:: EXERCISE MATERIALS
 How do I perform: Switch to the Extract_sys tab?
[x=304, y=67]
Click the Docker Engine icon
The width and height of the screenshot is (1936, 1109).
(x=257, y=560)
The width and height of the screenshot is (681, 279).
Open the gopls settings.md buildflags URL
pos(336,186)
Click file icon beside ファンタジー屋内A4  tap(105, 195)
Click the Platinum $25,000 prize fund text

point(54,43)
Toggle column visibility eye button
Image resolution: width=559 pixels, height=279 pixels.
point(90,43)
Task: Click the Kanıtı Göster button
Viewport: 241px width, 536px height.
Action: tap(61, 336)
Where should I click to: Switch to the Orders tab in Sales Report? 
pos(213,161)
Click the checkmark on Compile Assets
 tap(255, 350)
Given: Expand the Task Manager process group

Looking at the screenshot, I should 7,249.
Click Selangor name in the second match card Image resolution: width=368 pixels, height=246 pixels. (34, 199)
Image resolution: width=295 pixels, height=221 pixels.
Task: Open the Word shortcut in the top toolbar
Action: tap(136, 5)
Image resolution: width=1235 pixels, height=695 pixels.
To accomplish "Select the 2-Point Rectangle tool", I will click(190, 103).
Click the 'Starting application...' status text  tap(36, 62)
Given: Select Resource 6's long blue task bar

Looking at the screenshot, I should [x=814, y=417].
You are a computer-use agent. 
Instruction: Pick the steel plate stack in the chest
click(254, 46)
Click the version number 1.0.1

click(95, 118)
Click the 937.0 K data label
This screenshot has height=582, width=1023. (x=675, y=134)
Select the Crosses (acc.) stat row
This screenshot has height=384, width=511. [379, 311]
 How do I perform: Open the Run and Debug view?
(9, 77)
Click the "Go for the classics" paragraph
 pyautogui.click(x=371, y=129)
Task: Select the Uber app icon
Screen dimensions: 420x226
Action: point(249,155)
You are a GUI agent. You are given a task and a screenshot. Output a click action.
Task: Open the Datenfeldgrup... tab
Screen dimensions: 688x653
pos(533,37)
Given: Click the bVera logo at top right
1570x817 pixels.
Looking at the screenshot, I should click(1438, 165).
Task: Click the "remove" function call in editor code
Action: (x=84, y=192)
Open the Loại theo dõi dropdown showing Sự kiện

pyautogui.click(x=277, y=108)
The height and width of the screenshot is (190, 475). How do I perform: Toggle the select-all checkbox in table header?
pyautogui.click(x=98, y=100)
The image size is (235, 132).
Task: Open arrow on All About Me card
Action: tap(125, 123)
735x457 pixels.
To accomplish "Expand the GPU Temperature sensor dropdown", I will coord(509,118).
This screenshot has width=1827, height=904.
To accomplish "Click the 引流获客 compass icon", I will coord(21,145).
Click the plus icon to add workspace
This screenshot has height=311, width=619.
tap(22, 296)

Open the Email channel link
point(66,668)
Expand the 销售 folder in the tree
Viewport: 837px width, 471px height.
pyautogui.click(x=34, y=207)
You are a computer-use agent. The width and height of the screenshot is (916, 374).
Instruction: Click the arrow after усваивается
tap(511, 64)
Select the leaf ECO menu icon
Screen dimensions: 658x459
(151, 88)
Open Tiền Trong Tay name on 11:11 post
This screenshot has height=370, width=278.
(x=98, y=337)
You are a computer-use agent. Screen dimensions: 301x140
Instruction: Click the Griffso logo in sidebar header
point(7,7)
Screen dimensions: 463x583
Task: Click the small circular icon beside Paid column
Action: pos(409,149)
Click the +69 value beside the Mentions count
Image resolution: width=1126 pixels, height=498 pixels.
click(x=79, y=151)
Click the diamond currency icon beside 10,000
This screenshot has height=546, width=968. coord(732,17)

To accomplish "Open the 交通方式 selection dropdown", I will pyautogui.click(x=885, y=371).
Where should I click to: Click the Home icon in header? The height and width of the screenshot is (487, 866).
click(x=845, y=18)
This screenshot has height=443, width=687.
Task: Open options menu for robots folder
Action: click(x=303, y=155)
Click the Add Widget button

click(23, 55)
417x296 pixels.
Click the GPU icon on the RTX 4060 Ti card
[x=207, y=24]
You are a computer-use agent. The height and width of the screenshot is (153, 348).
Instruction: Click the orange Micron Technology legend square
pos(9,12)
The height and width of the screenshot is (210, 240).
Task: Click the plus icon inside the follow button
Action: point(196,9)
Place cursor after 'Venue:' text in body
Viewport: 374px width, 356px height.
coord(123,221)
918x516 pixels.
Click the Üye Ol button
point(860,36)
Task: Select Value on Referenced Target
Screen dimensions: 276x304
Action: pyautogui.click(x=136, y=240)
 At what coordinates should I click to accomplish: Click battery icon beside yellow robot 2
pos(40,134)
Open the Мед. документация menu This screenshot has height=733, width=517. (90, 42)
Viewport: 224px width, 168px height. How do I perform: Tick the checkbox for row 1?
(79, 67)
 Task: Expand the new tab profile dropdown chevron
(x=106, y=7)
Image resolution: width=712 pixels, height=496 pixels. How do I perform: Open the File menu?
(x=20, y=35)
::::
• WHAT IS ASKED:
Return the material verbatim from its first line through the line containing "Looking at the screenshot, I should 7,249.", including both ends.

• OUTPUT OF THE TASK:
 How do I perform: Switch to the Extract_sys tab?
[x=304, y=67]
Click the Docker Engine icon
The width and height of the screenshot is (1936, 1109).
(x=257, y=560)
The width and height of the screenshot is (681, 279).
Open the gopls settings.md buildflags URL
pos(336,186)
Click file icon beside ファンタジー屋内A4  tap(105, 195)
Click the Platinum $25,000 prize fund text

point(54,43)
Toggle column visibility eye button
Image resolution: width=559 pixels, height=279 pixels.
point(90,43)
Task: Click the Kanıtı Göster button
Viewport: 241px width, 536px height.
Action: tap(61, 336)
Where should I click to: Switch to the Orders tab in Sales Report? 
pos(213,161)
Click the checkmark on Compile Assets
 tap(255, 350)
Given: Expand the Task Manager process group

Looking at the screenshot, I should 7,249.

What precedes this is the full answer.